Proposto appello la Corte di Roma confermava la condanna, limitandosi a concedere all'imputata i doppi benefici di legge.
Avverso questa decisione pronunciata in data 17 febbraio 2009 la TT ha proposto ricorso per cassazione, eccependo la nullità della notifica dell'avviso di fissazione di udienza in appello, in quanto il relativo decreto non le era stato notificato presso il suo difensore domiciliatario avv. Gennaro Grelle del foro di Genova. Con il secondo motivo deduce inosservanza di norme processuali previste a pena di nullità, inutilizzabilità (art. 354 c.p.p., commi 1 e 3 e art. 114 disp. att. c.p.p.), nonché mancanza,
contraddittorietà e manifesta illogicità della motivazione, sostenendo che non le era stato dato avviso della facoltà di nomina del difensore di fiducia prima dell'effettuazione dell'esame alcolimetrico, eccezione già sollevata in primo grado. L'avviso di cui aveva parlato il brigadiere Ciarlariello riguardava non già il diritto di farsi assistere all'esame da difensore di fiducia, ma semplicemente la facoltà di nominarlo e l'avvertimento che in difetto le sarebbe stato nominato uno di ufficio, tutto ciò inoltre dopo il test alcolimetrico.

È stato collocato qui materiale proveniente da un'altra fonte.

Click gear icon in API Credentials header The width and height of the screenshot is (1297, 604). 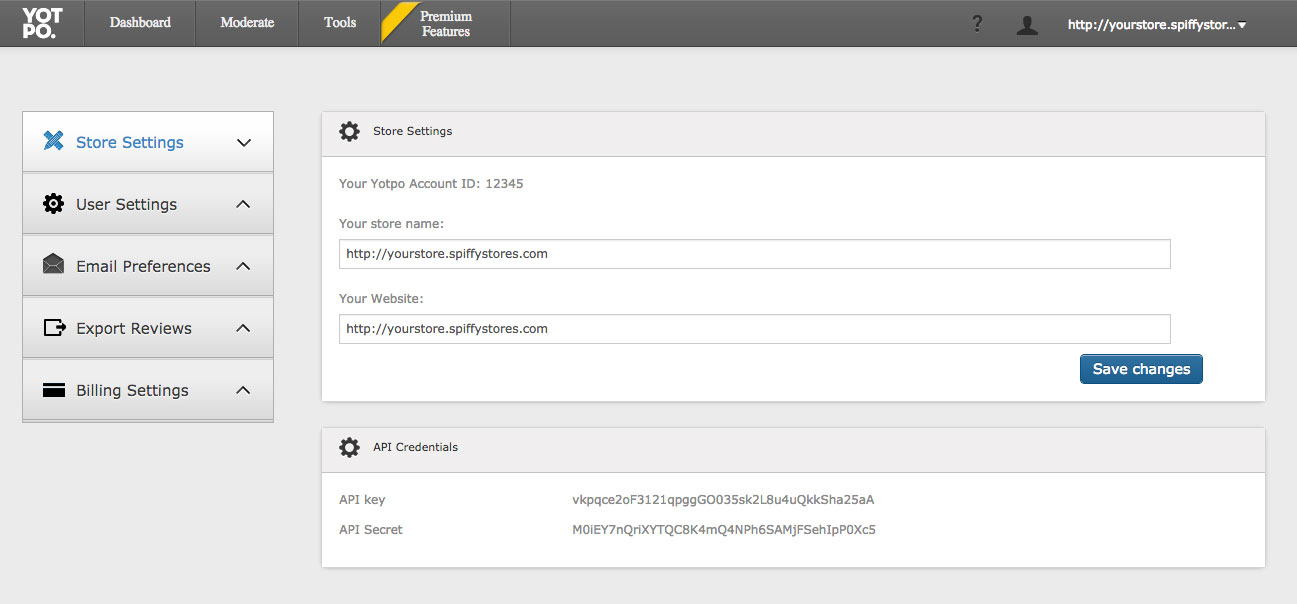(349, 447)
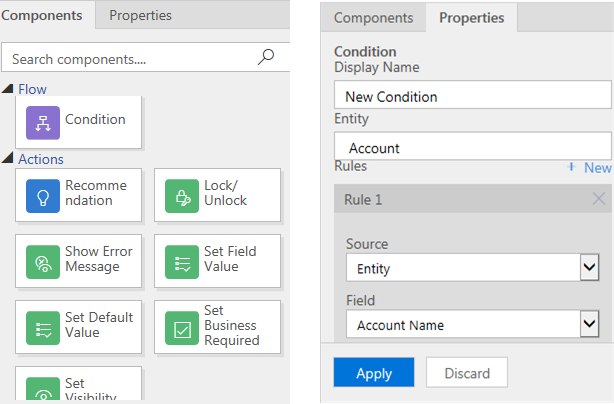Select the Condition flow component icon

pyautogui.click(x=44, y=121)
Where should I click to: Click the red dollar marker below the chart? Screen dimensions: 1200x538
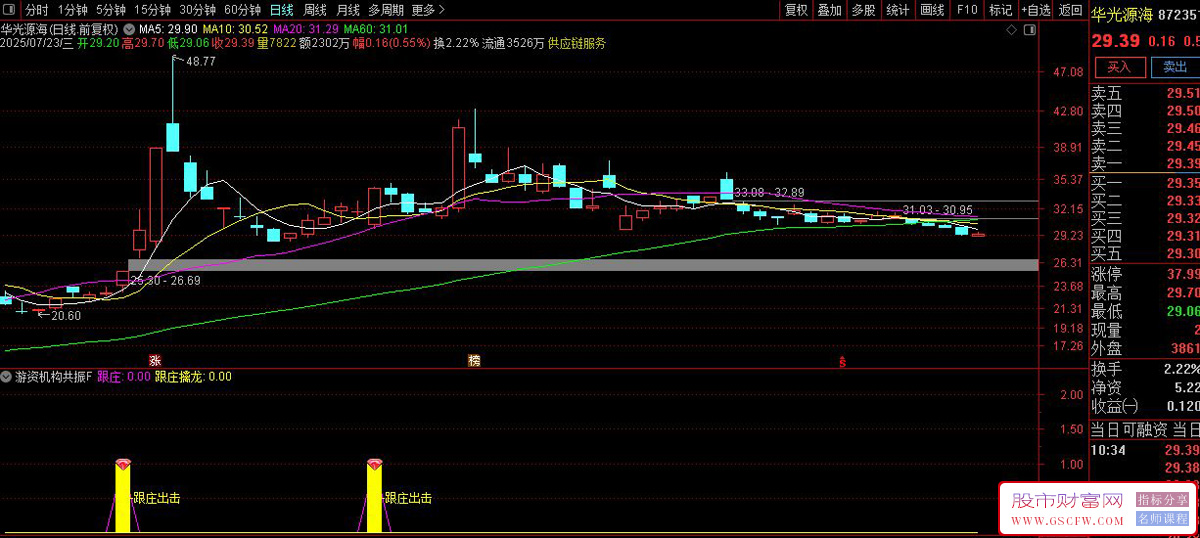(844, 360)
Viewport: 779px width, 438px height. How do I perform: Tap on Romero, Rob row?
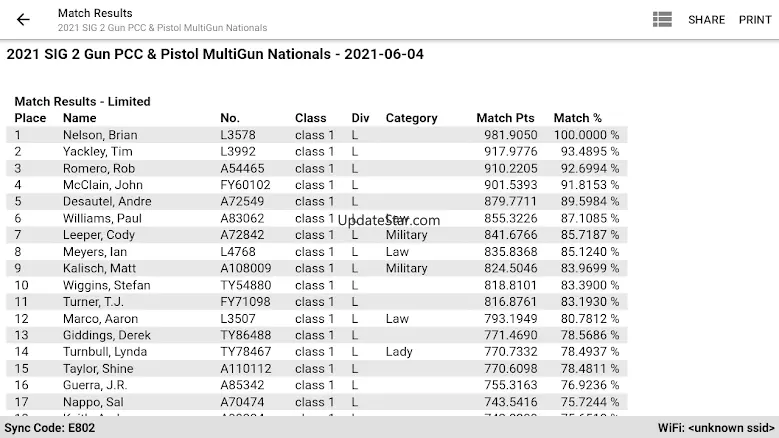[x=99, y=168]
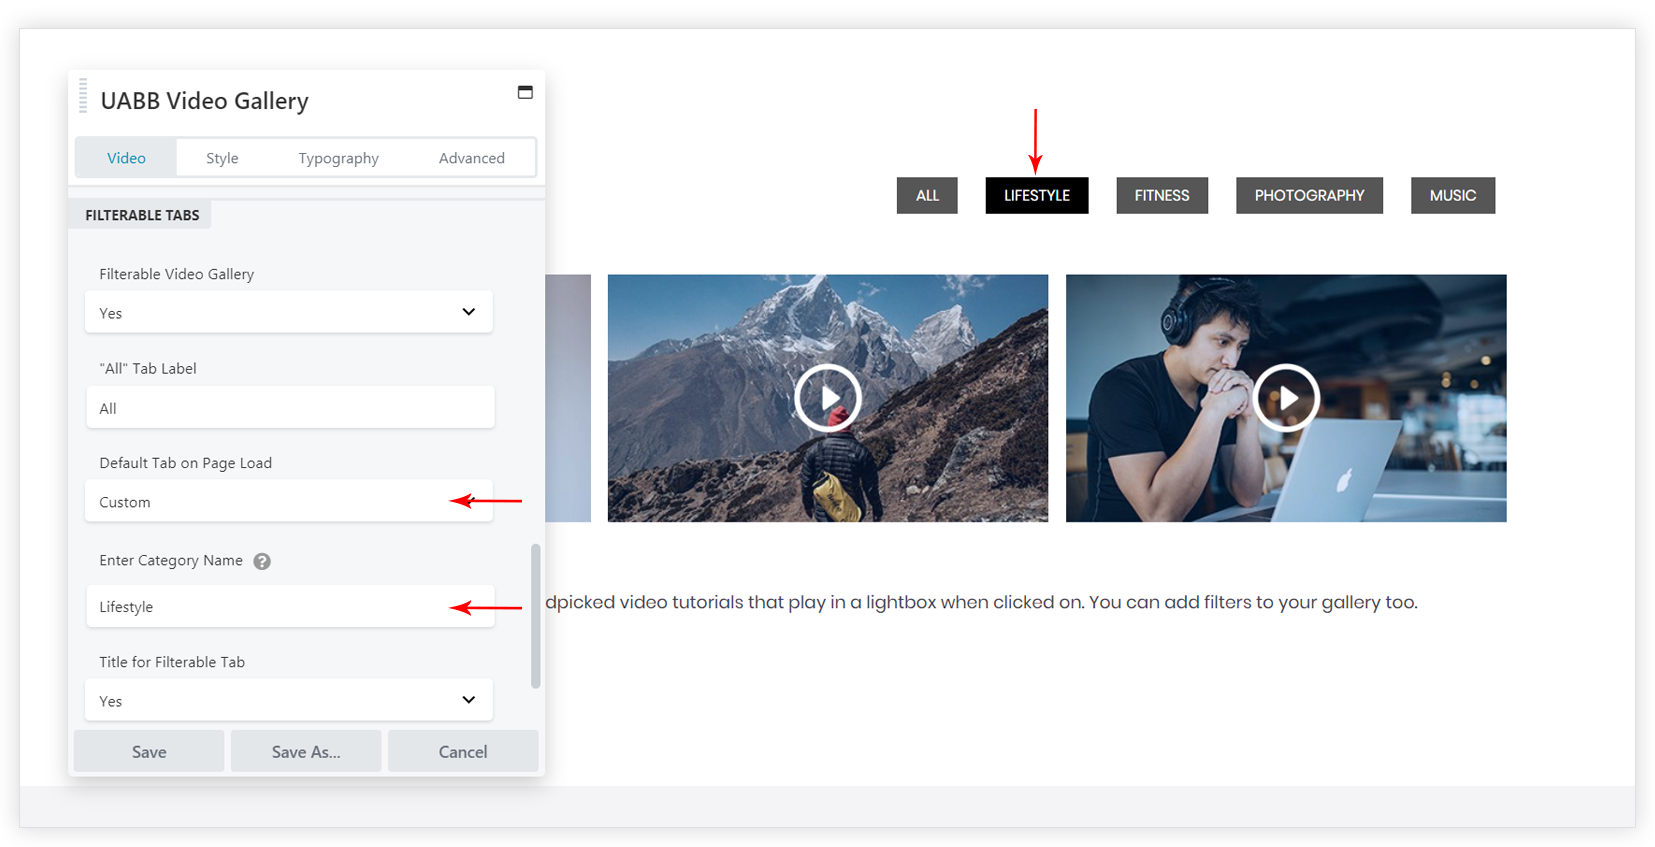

Il Procuratore Generale ha concluso chiedendo il rigetto del ricorso. Il ricorso è infondato e va rigettato.
In ordine al primo motivo si tratta di nullità a regime intermedio, che andava eccepita all'udienza dal difensore di fiducia presente alla medesima.

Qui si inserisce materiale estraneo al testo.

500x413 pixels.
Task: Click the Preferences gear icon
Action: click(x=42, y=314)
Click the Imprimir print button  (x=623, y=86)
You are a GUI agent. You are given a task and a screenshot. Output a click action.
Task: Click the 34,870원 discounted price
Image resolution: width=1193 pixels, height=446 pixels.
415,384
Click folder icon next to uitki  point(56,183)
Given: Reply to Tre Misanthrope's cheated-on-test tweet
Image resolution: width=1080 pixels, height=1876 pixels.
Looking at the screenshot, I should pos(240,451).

In ordine al secondo motivo,la corte di appello di Genova ha dato atto che l'avviso all'imputata circa la possibilità di farsi assistere dal difensore durante l'esame alcometrico fu dato oralmente, per cui non sussiste il vizio dedotto.
Inoltre correttamente il giudice territoriale ha definito l'eventuale omissione come una nullità a regime intermedio, che andava eccepita subito dopo il compimento dell'atto.

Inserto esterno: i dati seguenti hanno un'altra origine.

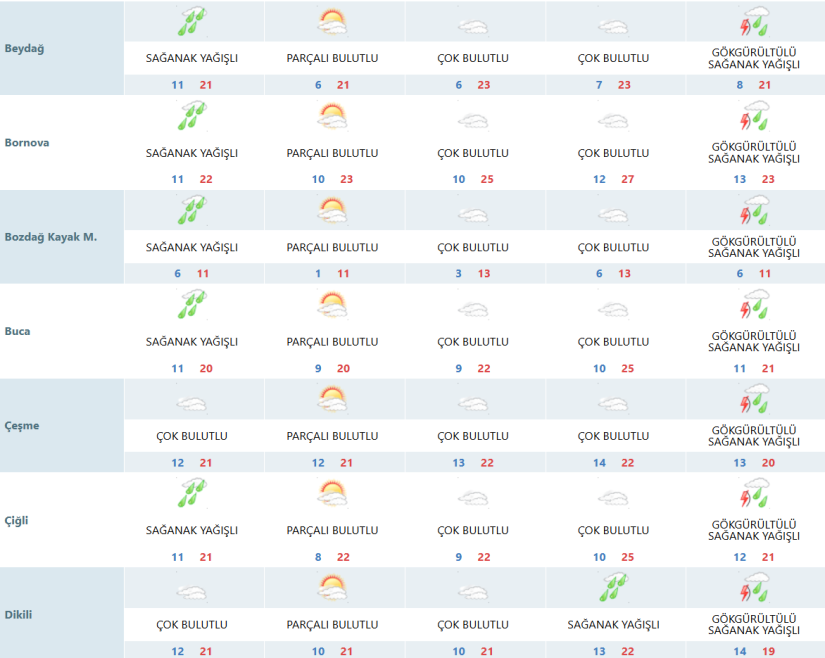Select Bornova's partly cloudy sun icon
Image resolution: width=825 pixels, height=658 pixels.
332,117
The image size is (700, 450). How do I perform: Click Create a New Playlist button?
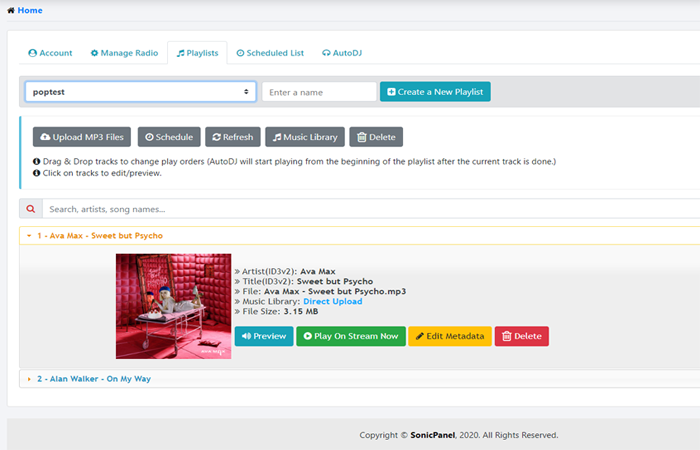(x=435, y=92)
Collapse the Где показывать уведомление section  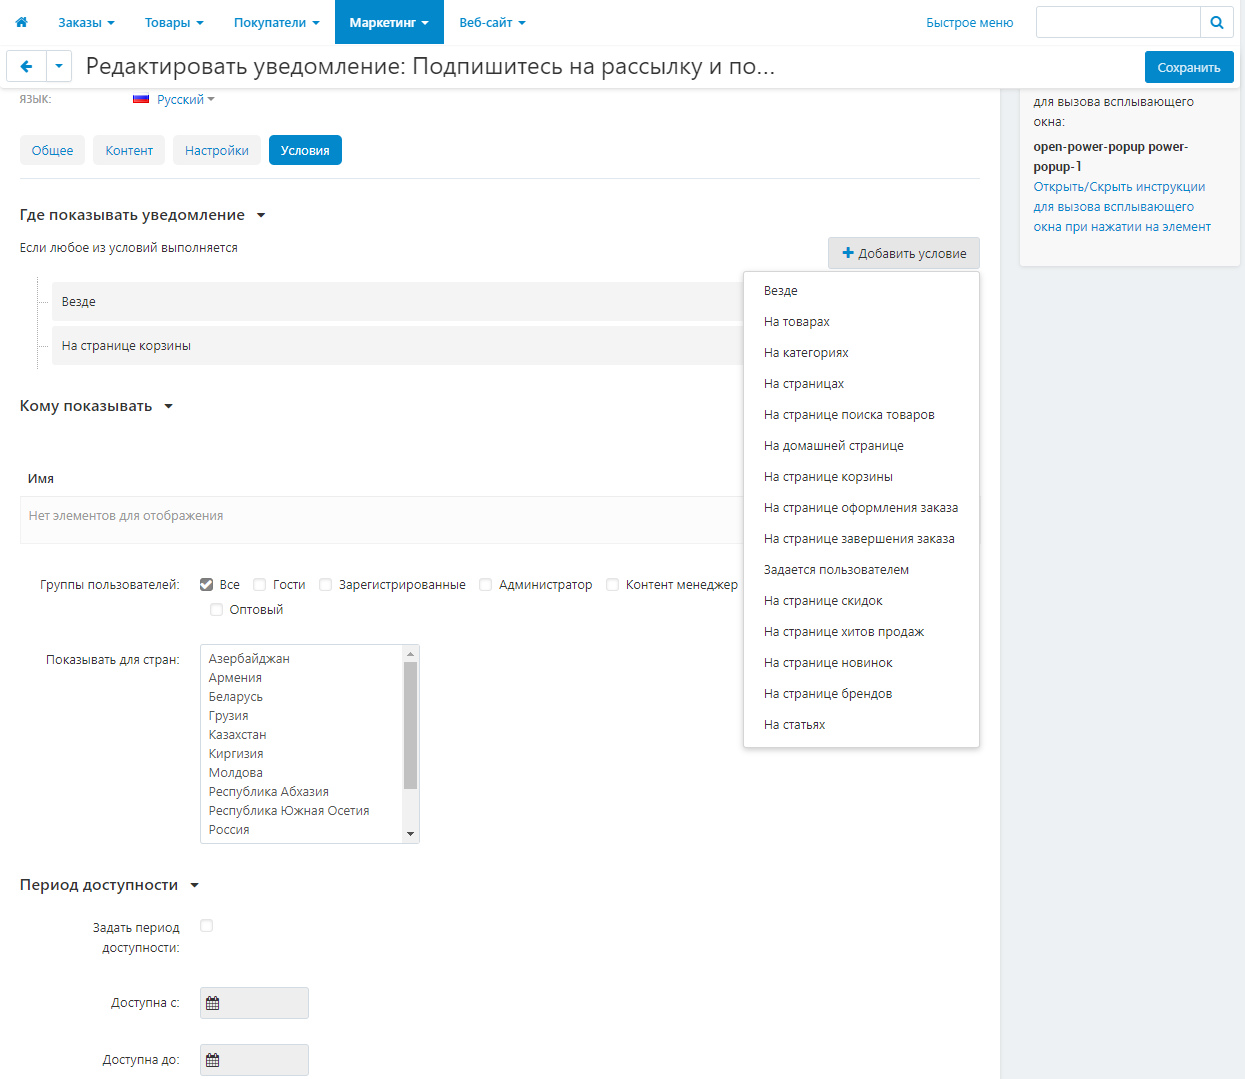(261, 215)
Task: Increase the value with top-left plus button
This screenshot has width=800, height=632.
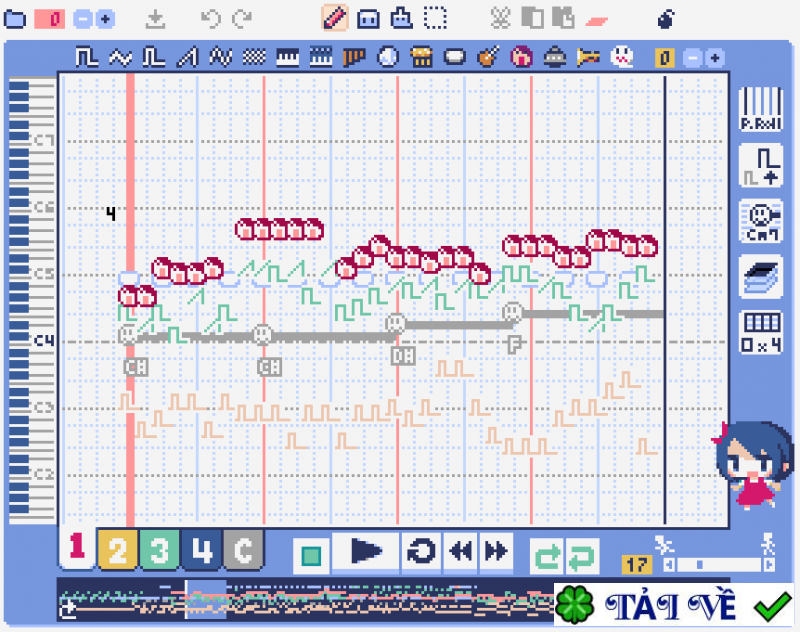Action: [105, 19]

Questo sta a significare che non si deve attendere il compimento di atti processuali, ben potendo il difensore o la stessa parte formulare l'eccezione al di fuori dell'espletamento di specifici atti, mediante memorie o richieste, che a sensi dell'art. 121 c.p.p. possono essere inoltrate in ogni stato e grado del procedimento. Ne deriva che "non può essere considerata tempestiva la proposizione di un'eccezione di nullità (nella specie derivante dalla violazione dell'art. 114 att. c.p.p. per mancato avviso da parte della polizia giudiziaria della facoltà per l'indagato di farsi assistere da un difensore nel compimento di unjptiievo sulla persona dello stesso indagato) quando detta proposizione sia intervenuta a distanza di parecchi giorni dal compimento dell'atto, in occasione del primo atto successivo del procedimento (Cass. Pen. sez. 124 giugno 1997, n. 4017, Pata).
Il principio affermato ripetutamente da questa corte è condiviso da questa sezione e non vi sono ragioni per non applicarlo nel caso in oggetto.
Il rigetto del ricorso comporta la condanna della ricorrente al pagamento delle spese processuali.
P.Q.M.
Rigetta il ricorso e condanna la ricorrente al pagamento delle spese processuali.
Così deciso in Roma, il 4 novembre 2009.